**本文抜粋**:
----------------------------------------

経団連第58回定時総会 豊田会長

会長挨拶

魅力ある日本をつくるための
経済構造改革の推進を

経団連会長 豊田 章一郎



  1. 内外の不安を払拭せよ
  2. わが国経済は、緩やかだが、ようやく回復の方向にある。この景気を、本格的な回復の軌道に乗せていくためには、住専処理を含む金融関連法案の早期成立を図り、金融システムへの内外の不安を払拭することが肝要である。企業も、魅力ある商品・サービスの開発・提供により、個人消費や設備投資を柱とする内需主導型の経済成長の道を切り開くことが重要である。

  3. 創立50年を迎えた経団連
  4. 経団連は、今年で創立50周年を迎える。戦後のわが国の経済発展の中で、経団連は、時代に相応しい各会長のリーダーシップの下、国民経済の発展のために経済界の意見を集約し実際的な解決策を提言してきた。その結果、経団連は日本経済を牽引する指導的経済団体として評価を得るに至った。
    今日、時代の大きな転換期にあって、経済団体のあり方が改めて問われている。各位の意見、要望を十分伺い、高い理想を掲げ、自己革新と新たな創造により、現実の問題を一歩一歩解決することが、経団連に課せられた使命である。さまざまな構造問題が噴出する今日、経団連の役割はますます大きくなっている。

----------------------------------------

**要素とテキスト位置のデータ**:

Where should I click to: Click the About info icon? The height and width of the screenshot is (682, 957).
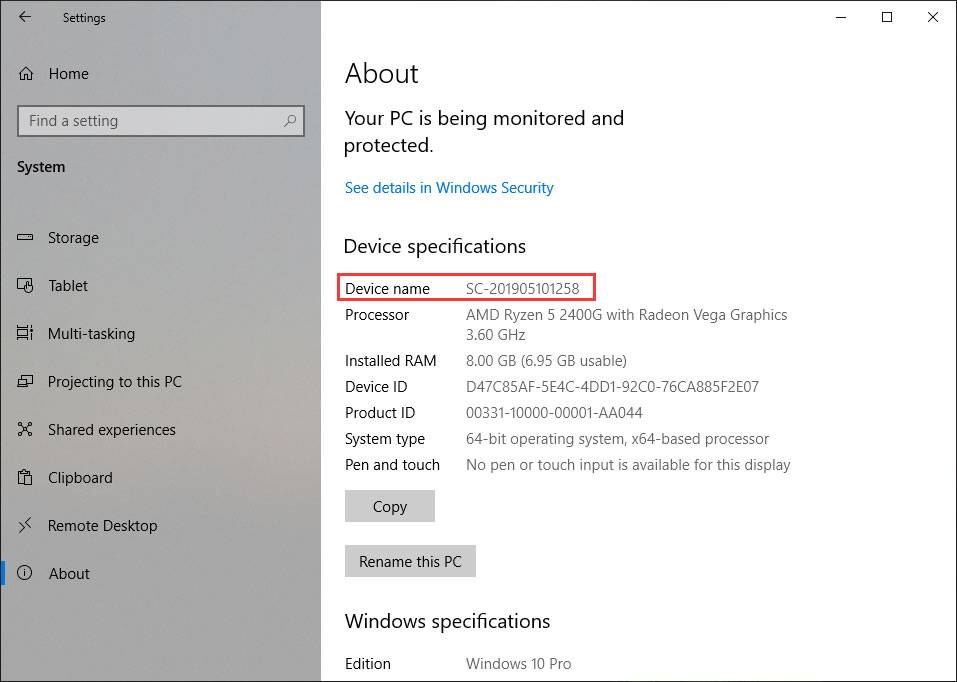27,574
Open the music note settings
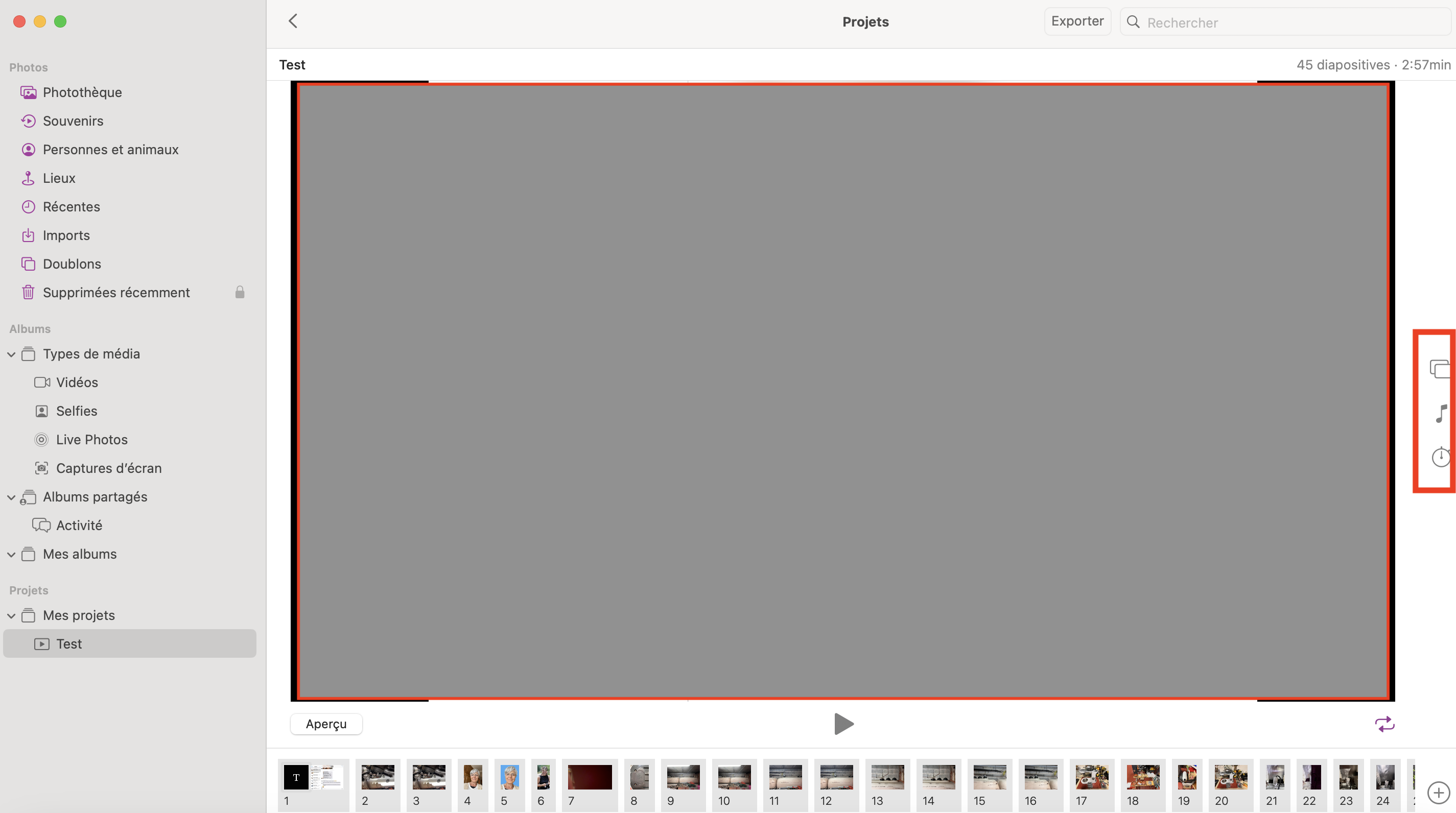This screenshot has width=1456, height=813. 1441,413
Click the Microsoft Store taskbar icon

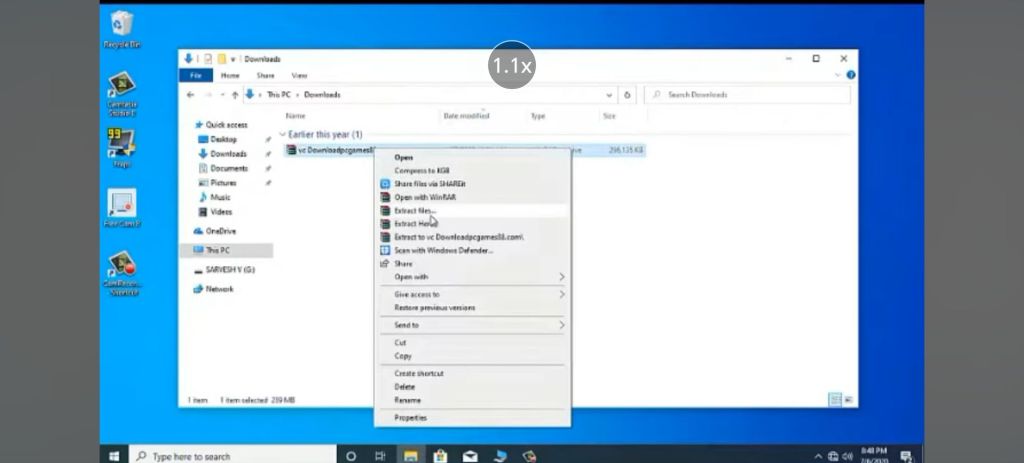(x=439, y=456)
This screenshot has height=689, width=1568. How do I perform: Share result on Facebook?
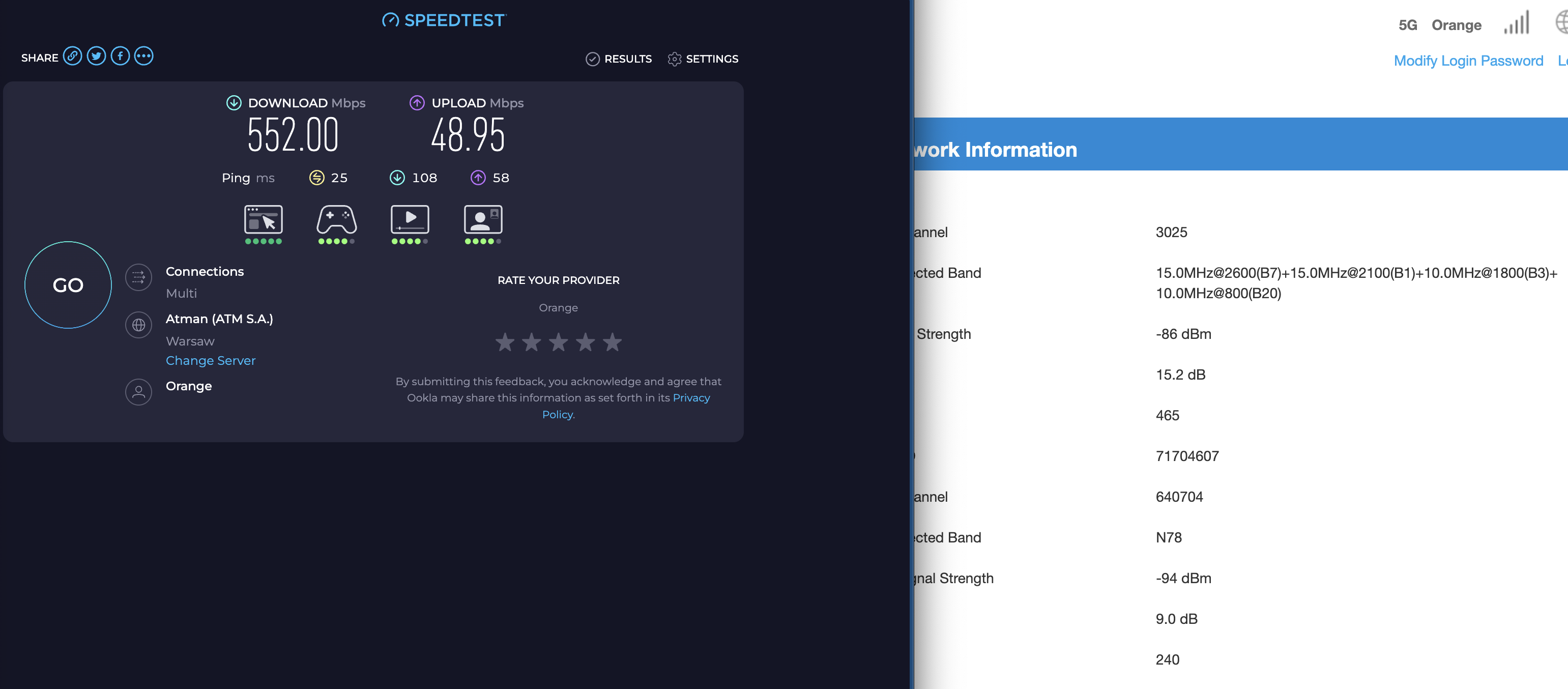(x=120, y=56)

----------------------------------------

**課題 1**: 経団連会長挨拶のうち、「3. 創立50年を迎えた経団連」を含む語句から始めて「体として評価を得るに至った。」で終わる部分を、一字も変えずに書き写せ。
**課題 2**: 経団連会長挨拶によれば、経団連は今年で創立何周年を迎えるか。
**課題 3**: 経団連会長挨拶の続きを、最後の文の次から書き継げ。

**期待される出力 1**:
3. 創立50年を迎えた経団連
  4. 経団連は、今年で創立50周年を迎える。戦後のわが国の経済発展の中で、経団連は、時代に相応しい各会長のリーダーシップの下、国民経済の発展のために経済界の意見を集約し実際的な解決策を提言してきた。その結果、経団連は日本経済を牽引する指導的経済団体として評価を得るに至った。

**期待される出力 2**: 創立50周年を迎える。

**期待される出力 3**:
  5. 経団連ビジョンの策定
  6. 経団連は、総力を挙げて21世紀への経済ビジョン「魅力ある日本」をとりまとめた。
    現在、日本は大きな転換期を迎えている。世論調査では、国民の7割以上が現在の生活に満足しつつも、5割以上が日本は悪い方向に向かっていると答えている。これは、日本が戦後の成功に安住し、グローバル化、高度情報化、環境との調和、高齢化・少子化といった変化に立ち遅れていることに国民が不安を抱いていることを示している。
    しかし、わが国は高い勤勉性や技術・ノウハウの蓄積、高い貯蓄率を有している。これらの能力を十分発揮すれば、年平均3%程度の安定的成長の達成は可能である。
    このビジョンでは、西暦2020年を展望して、わが国の目指すべき姿を「活力あるグローバル国家」として提示し、2010年までに優先的に取り組むべき政策課題を「新日本創造プログラム」としてまとめた。経団連は、これを活動の基本方針とし、その実現に向けて全力を挙げて取り組んでいく。

  7. 規制の撤廃・緩和
  8. 活力にあふれた経済社会を築いていくためには、「脱規制社会」に向けての経済構造改革が重要であり、経団連ビジョンにおいては、経済的規制を2000年までに半減させ、2010年には原則撤廃することとしている。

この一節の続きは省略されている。